Medeiros is one of more than 70 authors being featured at the Brattleboro Literary Festival taking place Oct. 12 to 15. She will discuss her book on Oct. 13, from 11 a.m. to 1 p.m. at the Brattleboro Food Coop. She is a cookbook author, freelance food writer, food stylist, and recipe developer and tester. She profiles farmers for publications like The Essex Reporter. She enjoys talking to farmers because they're so passionate about what they do, she said. When it came to her fourth cookbook, "The Vermont Non-GMO Cookbook," Medeiros decided she wanted to highlight organic Vermont farmers.

"The Vermont Non-GMO Cookbook" is meant to celebrate Vermont's approach to local food, said Medeiros. The cookbook features 125 different recipes from Vermont communities. Only eight, Medeiros said, are hers. In all her cookbooks, she said, she likes to make the project a community effort.

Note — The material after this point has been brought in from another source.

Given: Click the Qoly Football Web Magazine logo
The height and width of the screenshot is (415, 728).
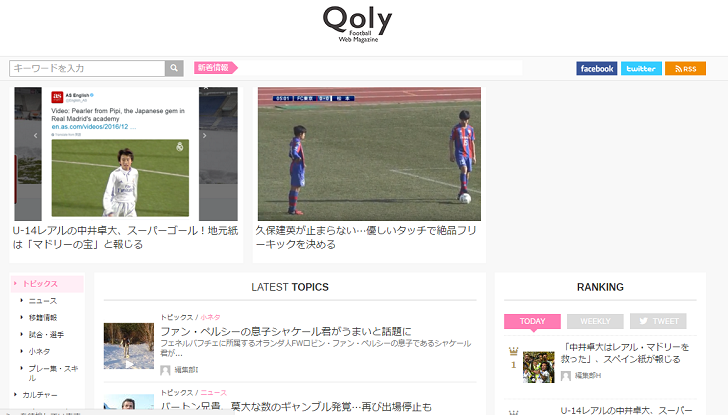Looking at the screenshot, I should (358, 24).
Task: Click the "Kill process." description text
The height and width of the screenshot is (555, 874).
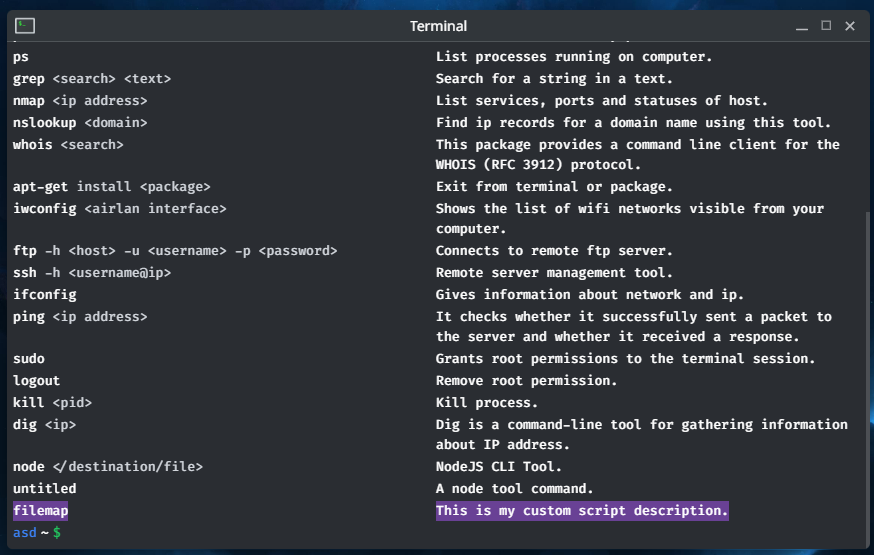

"Vermont is doing an amazing job in promoting healthy communities," she said. "Farming is a lifestyle."

Medeiros wants to help draw attention to Vermont farmers. What makes Vermont farmers unique, is their dedication to do and be better with each coming season, she said. Because of their shared dedication to healthy communities, Vermont farmers are tight-knit. They offer each other community support, she said.

Though not every Vermont farmer may be certified organic, many are dedicated to organic produce and methodology.

Medeiros didn't know much about the anti-GMO movement until she started working on her second cookbook, "The Vermont Farm Table Cookbook."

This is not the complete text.